Primary LanguagePython

CRM

This project hosts the code for implementing the CRM algorithm of the 2024 IEEE Transactions on Circuits and Systems for Video Technology paper:

Consistent Representation Mining for Multi-Drone Single Object Tracking
(accepted by IEEE Transactions on Circuits and Systems for Video Technology, DOI: 10.1109/TCSVT.2024.3411301)

image

Aerial tracking has received growing attention due to its widespread practical applications. However, single-view aerial trackers are still limited by challenges such as severe appearance variations and occlusions. Existing multi-view trackers utilize cross-drone information to solve the above issues, but suffer from overcoming heterogenous differences in this information.
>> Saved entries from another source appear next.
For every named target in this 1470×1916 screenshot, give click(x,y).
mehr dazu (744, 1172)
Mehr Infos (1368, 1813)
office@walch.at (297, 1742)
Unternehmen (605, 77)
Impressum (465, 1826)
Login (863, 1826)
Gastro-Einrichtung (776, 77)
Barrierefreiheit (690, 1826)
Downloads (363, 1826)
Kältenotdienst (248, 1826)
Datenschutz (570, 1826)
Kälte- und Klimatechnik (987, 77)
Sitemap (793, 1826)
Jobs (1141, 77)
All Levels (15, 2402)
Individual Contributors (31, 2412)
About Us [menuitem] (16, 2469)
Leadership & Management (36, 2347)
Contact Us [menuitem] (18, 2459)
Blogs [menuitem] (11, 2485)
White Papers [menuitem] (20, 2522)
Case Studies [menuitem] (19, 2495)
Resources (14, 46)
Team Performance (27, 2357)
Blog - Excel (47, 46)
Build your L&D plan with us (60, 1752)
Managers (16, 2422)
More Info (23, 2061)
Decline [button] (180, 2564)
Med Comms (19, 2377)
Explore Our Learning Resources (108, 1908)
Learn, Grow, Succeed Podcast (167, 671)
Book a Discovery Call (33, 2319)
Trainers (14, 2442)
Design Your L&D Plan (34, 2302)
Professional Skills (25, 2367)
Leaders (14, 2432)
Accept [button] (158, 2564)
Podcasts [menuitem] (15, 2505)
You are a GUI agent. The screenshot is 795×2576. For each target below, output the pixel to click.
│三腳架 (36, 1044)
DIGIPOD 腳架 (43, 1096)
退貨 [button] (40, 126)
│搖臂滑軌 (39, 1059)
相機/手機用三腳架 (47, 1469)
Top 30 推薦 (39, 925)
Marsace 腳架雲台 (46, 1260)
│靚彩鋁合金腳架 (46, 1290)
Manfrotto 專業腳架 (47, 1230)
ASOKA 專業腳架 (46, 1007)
In this paper, we propose the novel Transformer-based consistent representation mining (CRM) module to capture invariant target information and suppress the heterogenous differences in cross-drone information. First, CRM divides the heterogenous input into regions and measures semantic relevance by modeling the relations between regions. Then reliable target regions are roughly localized by selecting the top k strongly relevant regions. Next, the global perception is performed on these reliable regions via multi-head sparse self-attention, further enhancing the understanding of the target and suppressing background regions. In particular, CRM, as a plug-and-play module, can be flexibly embedded into different tracking frameworks (CRM-Siam and CRM-DiMP). Besides, the multi-view correction strategy is designed to ensure the timely correction of multi-view information and the full utilization of its own information. Extensive experiments are conducted on the multi-drone dataset, MDOT. The results show that the CRM-assisted trackers effectively improve the accuracy and robustness of the multi-drone tracking system and outperform other outstanding trackers.

Multi-Drone Tracking

Model MDOT (Suc./Pre.) Drone1 (Suc./Pre.) Drone2 (Suc./Pre.)
SiamBAN (baseline) 0.394/0.570 0.426/0.619 0.363/0.521
CRM-Siam 0.401/0.602 0.417/0.627 0.385/0.577
Super-DiMP (baseline) 0.506/0.728 0.536/0.769 0.476/0.687
CRM-DiMP 0.524/0.759 0.535/0.774 0.513/0.743

Acknowledgement

The code based on the PyTracking, PySOT , SiamBAN , Biformer. We would like to express our sincere thanks to the contributors.